▸ **DESCRIPTION OF THE TASK**
Rewrite the items from their first line through the line that contains "pos(1827,36)" as a JSON list of strings, one string per line. Leave out blank lines.

Entries on finding words and elements
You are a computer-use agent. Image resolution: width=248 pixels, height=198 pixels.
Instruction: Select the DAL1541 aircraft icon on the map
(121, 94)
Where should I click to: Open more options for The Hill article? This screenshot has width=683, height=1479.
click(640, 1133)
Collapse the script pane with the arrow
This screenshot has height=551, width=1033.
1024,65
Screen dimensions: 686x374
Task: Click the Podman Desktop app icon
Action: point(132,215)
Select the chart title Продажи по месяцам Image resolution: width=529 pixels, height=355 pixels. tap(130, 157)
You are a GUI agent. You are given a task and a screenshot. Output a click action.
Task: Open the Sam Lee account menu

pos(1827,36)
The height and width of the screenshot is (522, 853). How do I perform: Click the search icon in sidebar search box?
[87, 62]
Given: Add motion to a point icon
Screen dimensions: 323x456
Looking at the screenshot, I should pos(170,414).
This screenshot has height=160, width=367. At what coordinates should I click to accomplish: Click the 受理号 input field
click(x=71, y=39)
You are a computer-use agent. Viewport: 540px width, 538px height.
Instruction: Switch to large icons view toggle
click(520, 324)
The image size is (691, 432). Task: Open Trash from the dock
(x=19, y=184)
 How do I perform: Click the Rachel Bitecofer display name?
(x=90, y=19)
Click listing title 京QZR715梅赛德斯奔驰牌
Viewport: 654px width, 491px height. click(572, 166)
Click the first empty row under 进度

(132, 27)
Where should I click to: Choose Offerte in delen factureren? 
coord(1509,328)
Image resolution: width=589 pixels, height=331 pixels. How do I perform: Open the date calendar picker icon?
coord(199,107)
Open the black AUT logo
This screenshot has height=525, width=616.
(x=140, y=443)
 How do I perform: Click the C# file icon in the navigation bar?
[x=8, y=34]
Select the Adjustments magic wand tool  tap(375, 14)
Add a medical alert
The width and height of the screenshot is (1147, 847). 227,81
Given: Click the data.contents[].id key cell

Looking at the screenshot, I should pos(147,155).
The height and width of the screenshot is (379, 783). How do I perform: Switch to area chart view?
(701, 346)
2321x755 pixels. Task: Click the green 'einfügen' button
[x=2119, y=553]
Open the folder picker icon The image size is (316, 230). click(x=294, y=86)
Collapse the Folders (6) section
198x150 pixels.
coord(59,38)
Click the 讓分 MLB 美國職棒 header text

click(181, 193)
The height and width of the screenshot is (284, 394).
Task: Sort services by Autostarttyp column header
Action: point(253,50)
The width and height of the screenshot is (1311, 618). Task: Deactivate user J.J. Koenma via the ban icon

▸ **ANSWER IN FULL**
[
  "You are a computer-use agent. Image resolution: width=248 pixels, height=198 pixels.",
  "Instruction: Select the DAL1541 aircraft icon on the map",
  "(121, 94)",
  "Where should I click to: Open more options for The Hill article? This screenshot has width=683, height=1479.",
  "click(640, 1133)",
  "Collapse the script pane with the arrow",
  "This screenshot has height=551, width=1033.",
  "1024,65",
  "Screen dimensions: 686x374",
  "Task: Click the Podman Desktop app icon",
  "Action: point(132,215)",
  "Select the chart title Продажи по месяцам Image resolution: width=529 pixels, height=355 pixels. tap(130, 157)",
  "You are a GUI agent. You are given a task and a screenshot. Output a click action.",
  "Task: Open the Sam Lee account menu",
  "pos(1827,36)"
]